Qu'est-ce que le cryptosporidium?

Le Cryptosporidium est un parasite minuscule, un protozoaire, qui se reproduit à l'intérieur des humains et des animaux et qui provoque chez eux une maladie appelée cryptosporidiose. Ce parasite a été associé à d'importantes épidémies au Canada et aux États-Unis. On le trouve dans le système digestif et les voies respiratoires. Bien que l'organisme ait été identifié au début du XXe siècle, la cryptosporidiose n'a été découverte qu'en 1976. Cette maladie a causé d'importantes épidémies touchant des milliers de personnes.

On reconnaît six espèces de Cryptosporidium, mais C. parvum est celle qui pose le plus de risques pour l'humain et les éleveurs de bétail. Le parasite a un cycle biologique rapide : il peut se reproduire sur la paroi intestinale en moins de 12 heures.

Mode de contamination

Le cycle biologique de ce parasite se déroule dans un seul organisme mais se compose de plusieurs stades, dont celui de l'oocyste, qui est le stade infectant. L'oocyste mesure environ 4 µm (0,004 mm) de largeur, mais il est capable de se replier sur lui-même et de se faufiler dans des ouvertures plus petites, échappant ainsi à certains systèmes de filtration d'eau. Après s'être détachés de la paroi intestinale, les oocystes sont relâchés dans l'environnement par les déjections de personnes et d'animaux infectés. La contamination se fait par voie orale, les oocystes pénétrant dans la bouche du sujet, à la suite d'un contact de personne à personne ou de personne à animal, par exemple, ou encore par ingestion d'eau ou de nourriture contaminée.
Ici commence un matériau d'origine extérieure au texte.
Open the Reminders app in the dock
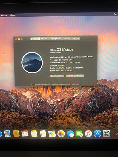The height and width of the screenshot is (157, 118). [43, 134]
La contamination est souvent attribuable à une hygiène déficiente. Le contact avec des toilettes, des couches, de la saleté ou des déjections animales est un mode courant de contamination. L'ingestion d'eau ou de nourriture contaminée est cependant celui dont on parle le plus.

Symptômes

L'infection chez l'humain peut se manifester par de la diarrhée, des crampes abdominales, des maux de tête, des nausées, des vomissements et une légère fièvre. Dans les cas les plus graves, les premiers symptômes peuvent persister et donner lieu à une perte de poids et à une déshydratation.

Ce ne sont pas toutes les personnes exposées au protozoaire qui tombent malades. Lorsque l'infection se manifeste, elle peut se résorber sans traitement de soutien. Il arrive souvent que des personnes infectées ne présentent aucun symptôme, mais elles peuvent quand même transmettre la maladie.
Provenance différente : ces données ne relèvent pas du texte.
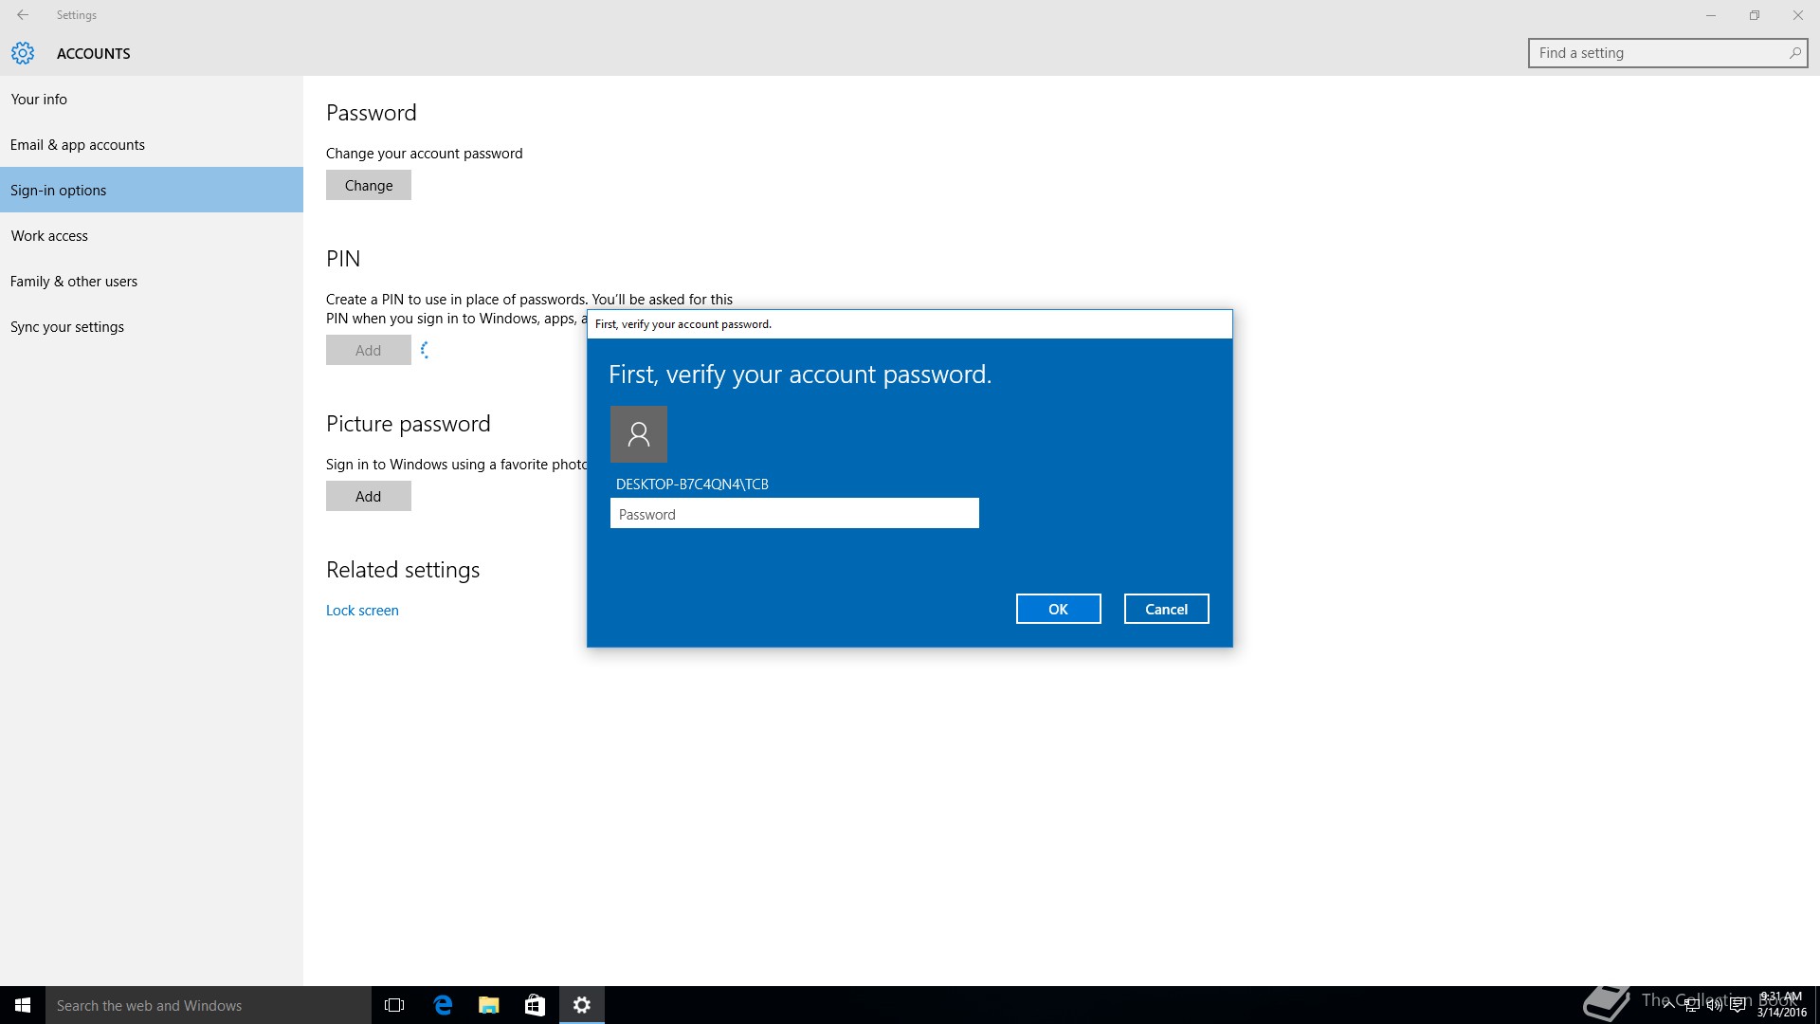Open the Store app on the taskbar

tap(535, 1005)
Les personnes ayant un système immunitaire déficient, sont les plus durement touchées par cette infection. Dans leur cas, les symptômes peuvent durer longtemps. Les personnes qui suivent une chimiothérapie, ont récemment eu une transplantation ou sont atteintes du SIDA, de même que les aînés et les jeunes enfants sont les personnes qui risquent le plus d'être durement touchées.

À ce jour, il n'existe aucun traitement précis contre la cryptosporidiose. La seule façon de soigner les personnes qui en sont atteintes consiste à s'assurer qu'elles ne se déshydratent pas et à traiter les symptômes de la maladie.
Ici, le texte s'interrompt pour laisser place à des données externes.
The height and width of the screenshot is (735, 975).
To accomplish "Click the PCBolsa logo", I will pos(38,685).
Chez les animaux, les symptômes sont semblables à ceux qu'on rencontre chez l'humain, et l'infection touche principalement les jeunes bêtes. Ainsi, les veaux sont généralement infectés avant l'âge de 6 semaines. D'ailleurs environ 25 % des veaux atteints de diarrhée entre l'âge de 5 jours et 1 mois sont infectés par le C. parvum. Les symptômes d'une infection grave comprennent une diarrhée aqueuse et jaunâtre (contenant parfois des traces de sang), une légère fièvre, la déshydratation et la léthargie. Les infections chroniques se caractérisent quant à elles par des selles partiellement moulées, peu ou pas de fièvre et une perte de poids. Les infections graves affectent les jeunes animaux et sont associées à une ingestion insuffisante de colostrum, à un troupeau trop nombreux et à un manque de propreté. L'infection peut subsister pendant des mois et il peut être excessivement difficile de s'en défaire.

Prévalence chez le bétail

De nombreuses études ont été réalisées sur la prévalence du C. parvum parmi les animaux de ferme à l'échelle de la planète. D'après ces études, dont une qui a été réalisée en Ontario en 1997, si suffisamment d'échantillons de fumier frais sont prélevés au cours d'une période assez longue, on retrouvera le Cryptosporidium au moins une fois dans plus de 50 % des fermes.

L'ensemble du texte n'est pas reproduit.